「踊る大捜査線」の室井管理官はそんなにえらいのか?キャリアとノンキャリアに確執はあるの?…刑事ドラマとは違う「警察のリアル」【元事件記者が解説】
フジテレビ系列の『踊る大捜査線」が連続ドラマとして放送されたのは1997年。あれから25年以上たった今年10月、警視庁のキャリア室井慎次を主役にした映画が公開される予定です。熱烈なファンが多いこのシリーズですが、ドラマと現実はどの程度違うのかを知っておくと、より一層おもしろく映画を観れるかもしれません。今回は『三度のメシより事件が好きな元新聞記者が教える 事件報道の裏側』(東洋経済新報社)より、著者の三枝玄太郎氏が、ドラマや映画ではない「警察のリアル」を解説します。
室井管理官はそんなにえらいのか
日本では昔も今も警察ドラマや刑事映画が人気です。中でも、1997年に放映されたフジテレビ系の大人気ドラマ『踊る大捜査線』をご記憶の方は多いでしょう。

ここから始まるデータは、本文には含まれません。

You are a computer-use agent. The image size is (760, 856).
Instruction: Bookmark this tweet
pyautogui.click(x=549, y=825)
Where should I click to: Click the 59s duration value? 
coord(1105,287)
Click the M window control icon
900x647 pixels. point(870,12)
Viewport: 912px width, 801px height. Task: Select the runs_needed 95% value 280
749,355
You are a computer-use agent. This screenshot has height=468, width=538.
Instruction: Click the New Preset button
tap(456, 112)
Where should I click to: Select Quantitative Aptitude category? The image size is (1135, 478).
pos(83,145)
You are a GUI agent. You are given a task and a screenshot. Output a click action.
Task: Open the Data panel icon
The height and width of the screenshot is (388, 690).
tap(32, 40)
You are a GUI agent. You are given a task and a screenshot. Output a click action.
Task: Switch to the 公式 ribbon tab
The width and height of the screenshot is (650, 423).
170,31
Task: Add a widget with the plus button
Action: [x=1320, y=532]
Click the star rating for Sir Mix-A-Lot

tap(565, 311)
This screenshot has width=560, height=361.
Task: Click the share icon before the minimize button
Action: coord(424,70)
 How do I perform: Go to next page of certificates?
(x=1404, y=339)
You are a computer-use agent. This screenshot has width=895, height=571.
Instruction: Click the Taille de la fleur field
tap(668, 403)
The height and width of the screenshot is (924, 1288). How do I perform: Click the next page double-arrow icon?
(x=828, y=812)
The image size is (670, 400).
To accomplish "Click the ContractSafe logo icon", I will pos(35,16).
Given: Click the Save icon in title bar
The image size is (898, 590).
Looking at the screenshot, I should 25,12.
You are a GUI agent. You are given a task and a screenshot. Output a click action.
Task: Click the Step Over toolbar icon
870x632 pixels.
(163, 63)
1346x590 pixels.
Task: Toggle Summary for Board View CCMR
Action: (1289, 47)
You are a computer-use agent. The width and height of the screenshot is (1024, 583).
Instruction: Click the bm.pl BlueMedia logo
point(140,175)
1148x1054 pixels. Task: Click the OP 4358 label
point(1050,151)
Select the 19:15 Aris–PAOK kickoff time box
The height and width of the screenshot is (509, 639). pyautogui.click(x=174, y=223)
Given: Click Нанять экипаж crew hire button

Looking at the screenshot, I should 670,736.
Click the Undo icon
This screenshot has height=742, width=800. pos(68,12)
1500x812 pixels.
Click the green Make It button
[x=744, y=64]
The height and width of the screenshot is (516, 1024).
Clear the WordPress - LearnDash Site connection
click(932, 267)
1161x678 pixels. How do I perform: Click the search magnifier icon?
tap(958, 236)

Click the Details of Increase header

映画化もされ、観客動員700万人の大ヒットを記録しました。 それまでの刑事ドラマと違い、派手な銃撃戦が出てこない一方で、主人公が上司と後輩の板挟みになったり、大きな組織に翻弄されたりするペーソスが、世のサラリーマンたちの心をつかんだのもヒットの要因ではないでしょうか。 私も家族で映画館に足を運びましたし、舞台のモデルといわれている東京水上警察署(現東京湾岸警察署)で開催された交通安全運動に「スリーアミーゴス」神田総一朗署長役の北村総一朗さん、秋山晴海副署長役の斎藤暁さん、袴田健吾刑事課長役の小野武彦さんが出演した際には、取材と称して駆けつけ、ちゃっかり御三方から記者メモ帳にサインを頂いたりしたものです。 さて、『踊る~』の重要な役どころとして、柳葉敏郎さん演じる室井慎次管理官という人物が出てきます。スリーアミーゴスら警察署の幹部たちは、ことあるごとに室井管理官にペコペコお愛想を繰り返すので、「ふうん、室井管理官はえらいんだ」と思った人も多いでしょう。ただ私はこれには若干、違和感を覚えました。 そう感じたのは私が当時まさに警視庁担当だったからでしょう。ここからは、事件記者が見た、ドラマや映画もかくやという警察のリアルをお話ししていきたいと思います。きっと事件ニュースが何倍も身近に感じられるはずです。 結論から言えば、室井管理官は袴田刑事課長よりはえらいですが、神田署長や秋山副署長よりは階級は下です。これには、警察ならではの組織構造が関係しています。 捜査一課を例にとると、トップに課長がいて、ナンバー2に理事官、補佐役として3~4人の管理官、管理官の下に10人以上の係長と、ピラミッド式の組織になっています。警察は基本的に「ごく少数のキャリア組」と「大多数のノンキャリア組」でできている組織ですので、管理官以下はほとんどノンキャリアで構成されます。